WHAT YOU NEED TO DO: The expected output is each line below containing "text", copied in full.

** INPUT MATERIAL follows **

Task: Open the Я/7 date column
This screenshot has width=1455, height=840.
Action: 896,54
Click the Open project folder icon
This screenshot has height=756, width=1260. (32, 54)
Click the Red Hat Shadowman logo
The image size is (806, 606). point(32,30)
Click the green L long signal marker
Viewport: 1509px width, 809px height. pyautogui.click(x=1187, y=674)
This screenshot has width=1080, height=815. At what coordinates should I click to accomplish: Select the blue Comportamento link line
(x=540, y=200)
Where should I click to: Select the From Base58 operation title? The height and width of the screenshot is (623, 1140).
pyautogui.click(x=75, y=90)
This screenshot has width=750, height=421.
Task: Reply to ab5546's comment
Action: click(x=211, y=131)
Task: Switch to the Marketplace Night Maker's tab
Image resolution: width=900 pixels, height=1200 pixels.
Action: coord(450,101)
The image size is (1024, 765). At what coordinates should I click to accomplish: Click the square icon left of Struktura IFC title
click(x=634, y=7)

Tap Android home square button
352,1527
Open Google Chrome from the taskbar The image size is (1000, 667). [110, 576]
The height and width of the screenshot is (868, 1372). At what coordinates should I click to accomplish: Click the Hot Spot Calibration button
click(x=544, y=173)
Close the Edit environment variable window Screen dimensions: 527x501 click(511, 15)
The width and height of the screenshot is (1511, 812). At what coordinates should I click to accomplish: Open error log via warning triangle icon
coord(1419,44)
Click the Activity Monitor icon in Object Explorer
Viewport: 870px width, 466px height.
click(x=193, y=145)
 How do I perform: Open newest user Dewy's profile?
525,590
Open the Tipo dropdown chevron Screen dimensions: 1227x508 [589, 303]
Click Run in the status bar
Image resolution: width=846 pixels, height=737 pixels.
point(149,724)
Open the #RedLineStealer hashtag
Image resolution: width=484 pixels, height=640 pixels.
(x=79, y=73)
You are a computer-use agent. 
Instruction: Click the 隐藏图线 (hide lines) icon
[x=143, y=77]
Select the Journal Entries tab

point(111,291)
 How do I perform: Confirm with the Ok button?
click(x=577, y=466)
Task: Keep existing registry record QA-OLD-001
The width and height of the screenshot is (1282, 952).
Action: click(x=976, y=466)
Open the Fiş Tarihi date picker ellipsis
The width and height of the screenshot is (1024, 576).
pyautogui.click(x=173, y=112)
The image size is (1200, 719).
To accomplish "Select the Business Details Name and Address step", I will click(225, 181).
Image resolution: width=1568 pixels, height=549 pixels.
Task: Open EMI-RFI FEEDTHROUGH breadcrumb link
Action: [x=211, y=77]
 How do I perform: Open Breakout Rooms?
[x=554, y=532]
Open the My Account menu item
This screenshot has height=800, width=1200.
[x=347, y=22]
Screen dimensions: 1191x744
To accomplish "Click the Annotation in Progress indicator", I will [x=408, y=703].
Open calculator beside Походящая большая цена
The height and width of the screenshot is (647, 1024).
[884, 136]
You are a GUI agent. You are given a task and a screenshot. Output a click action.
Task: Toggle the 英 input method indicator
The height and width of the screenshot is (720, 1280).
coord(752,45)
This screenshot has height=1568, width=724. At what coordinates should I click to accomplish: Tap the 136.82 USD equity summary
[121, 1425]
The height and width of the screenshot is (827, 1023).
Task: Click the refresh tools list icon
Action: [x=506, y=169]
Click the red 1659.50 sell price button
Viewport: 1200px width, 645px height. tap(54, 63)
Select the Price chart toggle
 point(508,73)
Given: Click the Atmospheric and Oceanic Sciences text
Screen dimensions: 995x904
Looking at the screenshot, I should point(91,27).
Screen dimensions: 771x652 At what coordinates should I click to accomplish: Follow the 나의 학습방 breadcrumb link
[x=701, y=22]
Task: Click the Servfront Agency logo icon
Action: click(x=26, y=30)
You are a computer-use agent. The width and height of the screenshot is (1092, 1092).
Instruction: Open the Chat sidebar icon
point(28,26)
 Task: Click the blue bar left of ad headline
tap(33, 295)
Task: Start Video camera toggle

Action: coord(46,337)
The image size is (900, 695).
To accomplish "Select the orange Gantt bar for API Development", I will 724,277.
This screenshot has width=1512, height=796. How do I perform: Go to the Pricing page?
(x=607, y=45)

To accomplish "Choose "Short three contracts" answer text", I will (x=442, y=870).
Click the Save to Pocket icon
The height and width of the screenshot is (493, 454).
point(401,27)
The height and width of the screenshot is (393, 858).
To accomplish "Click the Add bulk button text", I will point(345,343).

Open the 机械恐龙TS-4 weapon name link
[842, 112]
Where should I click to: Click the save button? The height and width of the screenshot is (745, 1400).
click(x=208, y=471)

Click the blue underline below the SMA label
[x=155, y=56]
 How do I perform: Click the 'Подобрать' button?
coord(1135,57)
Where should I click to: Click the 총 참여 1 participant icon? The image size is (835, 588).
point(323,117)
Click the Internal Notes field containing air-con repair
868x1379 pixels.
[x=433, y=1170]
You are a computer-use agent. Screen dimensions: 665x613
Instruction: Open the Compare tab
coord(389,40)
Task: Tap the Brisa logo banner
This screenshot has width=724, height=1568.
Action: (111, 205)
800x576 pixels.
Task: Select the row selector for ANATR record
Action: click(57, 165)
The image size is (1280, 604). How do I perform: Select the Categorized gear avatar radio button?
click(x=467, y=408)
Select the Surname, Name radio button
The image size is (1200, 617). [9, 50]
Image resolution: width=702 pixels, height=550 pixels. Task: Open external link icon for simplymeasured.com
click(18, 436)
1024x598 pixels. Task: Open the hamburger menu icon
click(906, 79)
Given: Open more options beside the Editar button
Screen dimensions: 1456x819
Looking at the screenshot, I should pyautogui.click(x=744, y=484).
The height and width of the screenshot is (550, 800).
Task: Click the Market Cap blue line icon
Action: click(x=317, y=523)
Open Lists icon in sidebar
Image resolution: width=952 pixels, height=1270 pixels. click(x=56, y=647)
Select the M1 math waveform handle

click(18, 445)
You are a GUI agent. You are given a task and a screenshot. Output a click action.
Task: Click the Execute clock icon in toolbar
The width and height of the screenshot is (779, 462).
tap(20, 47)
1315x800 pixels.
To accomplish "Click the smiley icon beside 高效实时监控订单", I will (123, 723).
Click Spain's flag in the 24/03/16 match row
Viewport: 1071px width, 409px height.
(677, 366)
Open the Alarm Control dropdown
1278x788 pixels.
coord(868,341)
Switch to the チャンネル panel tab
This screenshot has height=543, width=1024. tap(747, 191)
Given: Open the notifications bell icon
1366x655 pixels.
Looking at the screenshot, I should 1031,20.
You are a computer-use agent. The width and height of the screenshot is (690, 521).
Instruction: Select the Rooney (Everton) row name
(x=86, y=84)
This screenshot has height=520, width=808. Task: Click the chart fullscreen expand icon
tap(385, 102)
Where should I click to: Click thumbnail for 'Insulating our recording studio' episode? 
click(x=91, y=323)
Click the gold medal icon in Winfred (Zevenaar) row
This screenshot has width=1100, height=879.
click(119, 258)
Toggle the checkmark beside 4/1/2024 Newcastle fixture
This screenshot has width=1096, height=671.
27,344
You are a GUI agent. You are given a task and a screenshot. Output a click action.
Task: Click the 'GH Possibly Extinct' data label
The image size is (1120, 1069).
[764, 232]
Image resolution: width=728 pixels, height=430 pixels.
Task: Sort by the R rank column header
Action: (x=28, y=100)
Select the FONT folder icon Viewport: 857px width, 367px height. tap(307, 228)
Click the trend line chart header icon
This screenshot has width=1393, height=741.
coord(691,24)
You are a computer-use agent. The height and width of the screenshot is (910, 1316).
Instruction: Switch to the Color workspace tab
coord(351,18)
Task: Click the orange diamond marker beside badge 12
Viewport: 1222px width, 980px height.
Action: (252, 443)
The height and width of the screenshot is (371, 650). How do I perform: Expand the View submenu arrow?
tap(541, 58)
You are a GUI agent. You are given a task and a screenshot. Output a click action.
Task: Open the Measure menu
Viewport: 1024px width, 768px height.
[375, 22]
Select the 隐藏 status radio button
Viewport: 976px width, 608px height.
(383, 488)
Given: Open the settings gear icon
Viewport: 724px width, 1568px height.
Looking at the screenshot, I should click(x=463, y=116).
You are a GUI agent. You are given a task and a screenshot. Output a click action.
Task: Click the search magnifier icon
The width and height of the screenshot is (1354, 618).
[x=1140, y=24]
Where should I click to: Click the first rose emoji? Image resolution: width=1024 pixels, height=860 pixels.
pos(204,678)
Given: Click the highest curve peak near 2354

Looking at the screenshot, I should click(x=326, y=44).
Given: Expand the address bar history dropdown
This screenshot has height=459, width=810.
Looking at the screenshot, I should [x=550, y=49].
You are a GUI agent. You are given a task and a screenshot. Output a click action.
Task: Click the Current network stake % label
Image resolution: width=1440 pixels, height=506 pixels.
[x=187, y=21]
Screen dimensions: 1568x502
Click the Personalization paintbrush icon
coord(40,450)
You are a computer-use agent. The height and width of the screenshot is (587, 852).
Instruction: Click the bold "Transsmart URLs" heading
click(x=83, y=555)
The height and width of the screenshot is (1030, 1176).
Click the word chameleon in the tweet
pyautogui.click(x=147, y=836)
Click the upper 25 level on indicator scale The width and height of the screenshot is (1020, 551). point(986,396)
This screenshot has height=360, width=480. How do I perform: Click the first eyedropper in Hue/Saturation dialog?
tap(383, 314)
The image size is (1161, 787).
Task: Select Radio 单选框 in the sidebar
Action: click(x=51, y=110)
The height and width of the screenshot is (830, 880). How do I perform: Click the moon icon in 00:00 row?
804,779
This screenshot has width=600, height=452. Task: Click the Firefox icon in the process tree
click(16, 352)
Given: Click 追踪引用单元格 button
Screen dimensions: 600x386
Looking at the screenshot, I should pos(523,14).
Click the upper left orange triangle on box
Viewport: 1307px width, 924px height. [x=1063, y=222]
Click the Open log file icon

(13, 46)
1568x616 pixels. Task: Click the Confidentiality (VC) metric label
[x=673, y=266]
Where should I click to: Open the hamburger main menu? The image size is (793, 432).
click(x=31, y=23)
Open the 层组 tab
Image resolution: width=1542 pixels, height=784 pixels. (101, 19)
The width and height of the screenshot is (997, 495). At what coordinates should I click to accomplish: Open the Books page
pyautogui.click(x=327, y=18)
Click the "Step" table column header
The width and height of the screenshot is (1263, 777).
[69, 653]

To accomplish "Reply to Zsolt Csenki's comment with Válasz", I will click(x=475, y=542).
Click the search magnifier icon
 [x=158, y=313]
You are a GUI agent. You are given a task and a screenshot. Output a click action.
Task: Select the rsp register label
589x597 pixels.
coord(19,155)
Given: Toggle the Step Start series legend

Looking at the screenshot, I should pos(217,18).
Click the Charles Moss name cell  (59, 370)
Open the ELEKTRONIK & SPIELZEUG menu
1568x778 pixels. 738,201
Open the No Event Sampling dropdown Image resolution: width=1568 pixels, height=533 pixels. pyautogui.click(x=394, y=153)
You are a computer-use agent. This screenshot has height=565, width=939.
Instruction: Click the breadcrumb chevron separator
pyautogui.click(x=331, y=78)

** End of INPUT MATERIAL **

RESPONSE BOX:
Given: Click the Atmospheric and Oceanic Sciences text
To accomplish "Choose "Short three contracts" answer text", I will (x=442, y=870).
To accomplish "Click the Add bulk button text", I will point(345,343).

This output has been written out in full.